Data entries
▶
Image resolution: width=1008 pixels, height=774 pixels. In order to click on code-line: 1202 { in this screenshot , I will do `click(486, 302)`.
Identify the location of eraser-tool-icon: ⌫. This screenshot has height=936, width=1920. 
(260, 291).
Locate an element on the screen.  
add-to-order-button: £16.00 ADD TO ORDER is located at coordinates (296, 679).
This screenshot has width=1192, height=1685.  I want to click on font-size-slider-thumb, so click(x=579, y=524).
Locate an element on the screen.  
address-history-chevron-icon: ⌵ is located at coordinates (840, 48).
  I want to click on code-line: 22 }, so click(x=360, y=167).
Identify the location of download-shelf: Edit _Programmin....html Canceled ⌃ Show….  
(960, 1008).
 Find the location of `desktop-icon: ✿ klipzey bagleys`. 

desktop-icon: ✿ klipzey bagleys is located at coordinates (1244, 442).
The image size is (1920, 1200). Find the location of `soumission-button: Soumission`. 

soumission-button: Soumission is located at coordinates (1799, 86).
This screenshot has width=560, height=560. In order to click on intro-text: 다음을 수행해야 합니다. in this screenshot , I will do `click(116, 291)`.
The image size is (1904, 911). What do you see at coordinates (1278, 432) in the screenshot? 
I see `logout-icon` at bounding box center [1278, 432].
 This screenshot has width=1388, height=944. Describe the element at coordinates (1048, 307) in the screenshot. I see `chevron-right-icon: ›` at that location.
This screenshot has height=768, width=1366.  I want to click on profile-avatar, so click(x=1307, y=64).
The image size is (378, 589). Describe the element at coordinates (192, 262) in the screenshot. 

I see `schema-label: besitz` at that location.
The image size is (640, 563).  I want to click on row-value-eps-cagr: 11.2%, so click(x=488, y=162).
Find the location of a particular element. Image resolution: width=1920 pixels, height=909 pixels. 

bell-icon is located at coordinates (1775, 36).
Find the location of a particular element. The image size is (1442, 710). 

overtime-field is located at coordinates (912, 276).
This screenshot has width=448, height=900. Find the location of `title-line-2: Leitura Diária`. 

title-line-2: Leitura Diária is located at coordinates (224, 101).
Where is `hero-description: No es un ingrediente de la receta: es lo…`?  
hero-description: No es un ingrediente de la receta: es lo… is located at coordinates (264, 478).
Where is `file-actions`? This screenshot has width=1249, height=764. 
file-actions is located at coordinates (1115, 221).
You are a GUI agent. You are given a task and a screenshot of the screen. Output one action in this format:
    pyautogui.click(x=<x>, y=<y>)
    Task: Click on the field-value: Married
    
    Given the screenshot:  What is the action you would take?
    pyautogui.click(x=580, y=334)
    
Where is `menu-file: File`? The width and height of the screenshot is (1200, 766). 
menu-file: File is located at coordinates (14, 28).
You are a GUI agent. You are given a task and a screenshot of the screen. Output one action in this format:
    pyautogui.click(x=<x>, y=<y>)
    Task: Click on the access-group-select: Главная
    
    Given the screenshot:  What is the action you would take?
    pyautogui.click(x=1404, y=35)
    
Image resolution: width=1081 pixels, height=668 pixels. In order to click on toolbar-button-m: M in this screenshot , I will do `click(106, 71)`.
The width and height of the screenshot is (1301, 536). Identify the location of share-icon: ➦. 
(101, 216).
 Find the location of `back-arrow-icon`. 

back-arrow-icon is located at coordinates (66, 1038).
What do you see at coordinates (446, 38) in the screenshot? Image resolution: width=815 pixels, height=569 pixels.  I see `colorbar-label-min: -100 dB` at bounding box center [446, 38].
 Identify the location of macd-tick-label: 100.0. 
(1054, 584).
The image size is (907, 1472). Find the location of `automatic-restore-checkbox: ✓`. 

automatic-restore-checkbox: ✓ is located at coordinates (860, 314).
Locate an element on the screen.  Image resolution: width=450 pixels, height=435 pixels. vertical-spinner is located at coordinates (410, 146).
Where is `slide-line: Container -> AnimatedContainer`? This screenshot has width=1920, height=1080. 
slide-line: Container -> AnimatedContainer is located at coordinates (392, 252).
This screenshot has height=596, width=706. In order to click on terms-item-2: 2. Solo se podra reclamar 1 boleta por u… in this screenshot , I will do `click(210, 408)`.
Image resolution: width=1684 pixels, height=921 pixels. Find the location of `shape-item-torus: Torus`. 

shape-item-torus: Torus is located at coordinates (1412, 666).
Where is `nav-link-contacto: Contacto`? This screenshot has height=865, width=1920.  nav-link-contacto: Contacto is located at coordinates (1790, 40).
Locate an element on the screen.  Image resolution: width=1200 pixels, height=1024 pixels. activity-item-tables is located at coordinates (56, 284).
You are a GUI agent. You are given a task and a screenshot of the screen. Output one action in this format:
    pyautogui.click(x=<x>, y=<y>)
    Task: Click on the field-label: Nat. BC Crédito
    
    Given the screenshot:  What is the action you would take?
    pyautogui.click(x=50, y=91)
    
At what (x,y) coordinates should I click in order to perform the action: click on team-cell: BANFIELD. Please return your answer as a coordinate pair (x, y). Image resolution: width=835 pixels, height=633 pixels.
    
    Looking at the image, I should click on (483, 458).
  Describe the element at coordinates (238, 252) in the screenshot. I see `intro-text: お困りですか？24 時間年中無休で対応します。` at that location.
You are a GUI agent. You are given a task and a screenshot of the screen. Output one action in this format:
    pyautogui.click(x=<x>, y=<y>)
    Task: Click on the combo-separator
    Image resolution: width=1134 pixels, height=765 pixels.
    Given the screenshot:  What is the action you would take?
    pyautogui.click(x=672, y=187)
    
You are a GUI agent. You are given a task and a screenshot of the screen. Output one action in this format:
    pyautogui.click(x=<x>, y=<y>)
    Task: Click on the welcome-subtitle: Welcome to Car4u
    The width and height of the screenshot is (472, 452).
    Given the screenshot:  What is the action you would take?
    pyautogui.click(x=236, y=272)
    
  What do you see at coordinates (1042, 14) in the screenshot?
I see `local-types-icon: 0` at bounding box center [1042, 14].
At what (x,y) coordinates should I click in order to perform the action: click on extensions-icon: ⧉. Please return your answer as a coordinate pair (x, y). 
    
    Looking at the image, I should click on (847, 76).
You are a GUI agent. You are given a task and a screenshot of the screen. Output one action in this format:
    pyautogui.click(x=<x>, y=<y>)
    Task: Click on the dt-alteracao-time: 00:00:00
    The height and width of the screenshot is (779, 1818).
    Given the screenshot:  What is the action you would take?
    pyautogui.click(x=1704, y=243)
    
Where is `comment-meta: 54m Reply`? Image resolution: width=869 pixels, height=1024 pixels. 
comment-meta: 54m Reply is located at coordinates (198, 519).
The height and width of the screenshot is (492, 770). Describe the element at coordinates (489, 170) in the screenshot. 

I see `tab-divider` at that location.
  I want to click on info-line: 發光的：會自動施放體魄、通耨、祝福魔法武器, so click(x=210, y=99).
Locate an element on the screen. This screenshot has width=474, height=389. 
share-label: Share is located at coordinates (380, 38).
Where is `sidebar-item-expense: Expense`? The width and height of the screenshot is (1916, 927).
◀
▸ What you will do
Rewrite all the records above, changing every "Locate an element on the screen" to "Point out an element on the screen" and keeping every other part identical.

▸ Response for this exercise
Image resolution: width=1008 pixels, height=774 pixels. In order to click on code-line: 1202 { in this screenshot , I will do `click(486, 302)`.
Identify the location of eraser-tool-icon: ⌫. This screenshot has height=936, width=1920. 
(260, 291).
Point out an element on the screen.  
add-to-order-button: £16.00 ADD TO ORDER is located at coordinates (296, 679).
This screenshot has width=1192, height=1685.  I want to click on font-size-slider-thumb, so click(x=579, y=524).
Point out an element on the screen.  
address-history-chevron-icon: ⌵ is located at coordinates (840, 48).
  I want to click on code-line: 22 }, so click(x=360, y=167).
Identify the location of download-shelf: Edit _Programmin....html Canceled ⌃ Show….  
(960, 1008).
 Find the location of `desktop-icon: ✿ klipzey bagleys`. 

desktop-icon: ✿ klipzey bagleys is located at coordinates (1244, 442).
The image size is (1920, 1200). Find the location of `soumission-button: Soumission`. 

soumission-button: Soumission is located at coordinates (1799, 86).
This screenshot has width=560, height=560. In order to click on intro-text: 다음을 수행해야 합니다. in this screenshot , I will do `click(116, 291)`.
The image size is (1904, 911). What do you see at coordinates (1278, 432) in the screenshot? 
I see `logout-icon` at bounding box center [1278, 432].
 This screenshot has width=1388, height=944. Describe the element at coordinates (1048, 307) in the screenshot. I see `chevron-right-icon: ›` at that location.
This screenshot has height=768, width=1366.  I want to click on profile-avatar, so click(x=1307, y=64).
The image size is (378, 589). Describe the element at coordinates (192, 262) in the screenshot. 

I see `schema-label: besitz` at that location.
The image size is (640, 563).  I want to click on row-value-eps-cagr: 11.2%, so click(x=488, y=162).
Find the location of a particular element. Image resolution: width=1920 pixels, height=909 pixels. 

bell-icon is located at coordinates (1775, 36).
Find the location of a particular element. The image size is (1442, 710). 

overtime-field is located at coordinates (912, 276).
This screenshot has width=448, height=900. Find the location of `title-line-2: Leitura Diária`. 

title-line-2: Leitura Diária is located at coordinates (224, 101).
Where is `hero-description: No es un ingrediente de la receta: es lo…`?  
hero-description: No es un ingrediente de la receta: es lo… is located at coordinates (264, 478).
Where is `file-actions`? This screenshot has width=1249, height=764. 
file-actions is located at coordinates (1115, 221).
You are a GUI agent. You are given a task and a screenshot of the screen. Output one action in this format:
    pyautogui.click(x=<x>, y=<y>)
    Task: Click on the field-value: Married
    
    Given the screenshot:  What is the action you would take?
    pyautogui.click(x=580, y=334)
    
Where is `menu-file: File`? The width and height of the screenshot is (1200, 766). 
menu-file: File is located at coordinates (14, 28).
You are a GUI agent. You are given a task and a screenshot of the screen. Output one action in this format:
    pyautogui.click(x=<x>, y=<y>)
    Task: Click on the access-group-select: Главная
    
    Given the screenshot:  What is the action you would take?
    pyautogui.click(x=1404, y=35)
    
Image resolution: width=1081 pixels, height=668 pixels. In order to click on toolbar-button-m: M in this screenshot , I will do `click(106, 71)`.
The width and height of the screenshot is (1301, 536). Identify the location of share-icon: ➦. 
(101, 216).
 Find the location of `back-arrow-icon`. 

back-arrow-icon is located at coordinates (66, 1038).
What do you see at coordinates (446, 38) in the screenshot? Image resolution: width=815 pixels, height=569 pixels.  I see `colorbar-label-min: -100 dB` at bounding box center [446, 38].
 Identify the location of macd-tick-label: 100.0. 
(1054, 584).
The image size is (907, 1472). Find the location of `automatic-restore-checkbox: ✓`. 

automatic-restore-checkbox: ✓ is located at coordinates (860, 314).
Point out an element on the screen.  Image resolution: width=450 pixels, height=435 pixels. vertical-spinner is located at coordinates (410, 146).
Where is `slide-line: Container -> AnimatedContainer`? This screenshot has width=1920, height=1080. 
slide-line: Container -> AnimatedContainer is located at coordinates (392, 252).
This screenshot has height=596, width=706. In order to click on terms-item-2: 2. Solo se podra reclamar 1 boleta por u… in this screenshot , I will do `click(210, 408)`.
Image resolution: width=1684 pixels, height=921 pixels. Find the location of `shape-item-torus: Torus`. 

shape-item-torus: Torus is located at coordinates (1412, 666).
Where is `nav-link-contacto: Contacto`? This screenshot has height=865, width=1920.  nav-link-contacto: Contacto is located at coordinates (1790, 40).
Point out an element on the screen.  Image resolution: width=1200 pixels, height=1024 pixels. activity-item-tables is located at coordinates (56, 284).
You are a GUI agent. You are given a task and a screenshot of the screen. Output one action in this format:
    pyautogui.click(x=<x>, y=<y>)
    Task: Click on the field-label: Nat. BC Crédito
    
    Given the screenshot:  What is the action you would take?
    pyautogui.click(x=50, y=91)
    
At what (x,y) coordinates should I click in order to perform the action: click on team-cell: BANFIELD. Please return your answer as a coordinate pair (x, y). Image resolution: width=835 pixels, height=633 pixels.
    
    Looking at the image, I should click on (483, 458).
  Describe the element at coordinates (238, 252) in the screenshot. I see `intro-text: お困りですか？24 時間年中無休で対応します。` at that location.
You are a GUI agent. You are given a task and a screenshot of the screen. Output one action in this format:
    pyautogui.click(x=<x>, y=<y>)
    Task: Click on the combo-separator
    Image resolution: width=1134 pixels, height=765 pixels.
    Given the screenshot:  What is the action you would take?
    pyautogui.click(x=672, y=187)
    
You are a GUI agent. You are given a task and a screenshot of the screen. Output one action in this format:
    pyautogui.click(x=<x>, y=<y>)
    Task: Click on the welcome-subtitle: Welcome to Car4u
    The width and height of the screenshot is (472, 452).
    Given the screenshot:  What is the action you would take?
    pyautogui.click(x=236, y=272)
    
  What do you see at coordinates (1042, 14) in the screenshot?
I see `local-types-icon: 0` at bounding box center [1042, 14].
At what (x,y) coordinates should I click in order to perform the action: click on extensions-icon: ⧉. Please return your answer as a coordinate pair (x, y). 
    
    Looking at the image, I should click on (847, 76).
You are a GUI agent. You are given a task and a screenshot of the screen. Output one action in this format:
    pyautogui.click(x=<x>, y=<y>)
    Task: Click on the dt-alteracao-time: 00:00:00
    The height and width of the screenshot is (779, 1818).
    Given the screenshot:  What is the action you would take?
    pyautogui.click(x=1704, y=243)
    
Where is `comment-meta: 54m Reply`? Image resolution: width=869 pixels, height=1024 pixels. 
comment-meta: 54m Reply is located at coordinates (198, 519).
The height and width of the screenshot is (492, 770). Describe the element at coordinates (489, 170) in the screenshot. 

I see `tab-divider` at that location.
  I want to click on info-line: 發光的：會自動施放體魄、通耨、祝福魔法武器, so click(x=210, y=99).
Point out an element on the screen. This screenshot has width=474, height=389. 
share-label: Share is located at coordinates (380, 38).
Where is `sidebar-item-expense: Expense`? The width and height of the screenshot is (1916, 927).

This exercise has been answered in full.